Domanda

Inside the documentation for the Condition interface: http://docs.oracle.com/javase/7/docs/api/java/util/concurrent/locks/Condition.html

there is an example class which uses the condition. I will copy/paste here:

class BoundedBuffer {
   final Lock lock = new ReentrantLock();
   final Condition notFull  = lock.newCondition(); 
   final Condition notEmpty = lock.newCondition(); 

   final Object[] items = new Object[100];
   int putptr, takeptr, count;

   public void put(Object x) throws InterruptedException {
     lock.lock();
     try {
       while (count == items.length)
         notFull.await();
       items[putptr] = x;
       if (++putptr == items.length) putptr = 0;
       ++count;
       notEmpty.signal();
     } finally {
       lock.unlock();
     }
   }

   public Object take() throws InterruptedException {
     lock.lock();
     try {
       while (count == 0)
         notEmpty.await();
       Object x = items[takeptr];
       if (++takeptr == items.length) takeptr = 0;
       --count;
       notFull.signal();
       return x;
     } finally {
       lock.unlock();
     }
   }
 }

What I do not understand is how this can possibly work (note: I did not test it, I just assume that it works) without creating a deadlock?

If I call BoundedBuffer.put a hundred times then on the hundredth time it will be blocked in the notFull.await() method and this will be under a lock. If I then do BoundedBuffer.take() from another thread then I should be blocked on the first line in the lock.lock().

Am I missing something here?

È stato utile?

Soluzione

Yes you do miss something. From the JavaDoc:

The key property that waiting for a condition provides is that it atomically releases the associated lock and suspends the current thread, just like Object.wait.

Hence, the lock is released when await() is called.

From the JavaDoc of the await() method itself:

void await() throws InterruptedException

Causes the current thread to wait until it is signalled or interrupted. The lock associated with this Condition is atomically released and the current thread becomes disabled for thread scheduling purposes and lies dormant until one of four things happens:

And the method signal() awakes a thread which will re-acquire the lock before continuing. From the JavaDoc of the method signal():

void signal()

Wakes up one waiting thread. If any threads are waiting on this condition then one is selected for waking up. That thread must then re-acquire the lock before returning from await.

## [Provided data]
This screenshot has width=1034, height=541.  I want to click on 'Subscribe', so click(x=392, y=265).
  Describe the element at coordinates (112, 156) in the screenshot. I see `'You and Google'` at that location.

## [Exercise brief]
Write out the Condition interface passage again, starting with "And the method" and going on through "returning from await.", and switch "re-acquire" to "reacquire". The listing is separate material, unrelated to the Condition interface passage.

## [Response box]
And the method signal() awakes a thread which will reacquire the lock before continuing. From the JavaDoc of the method signal():

void signal()

Wakes up one waiting thread. If any threads are waiting on this condition then one is selected for waking up. That thread must then reacquire the lock before returning from await.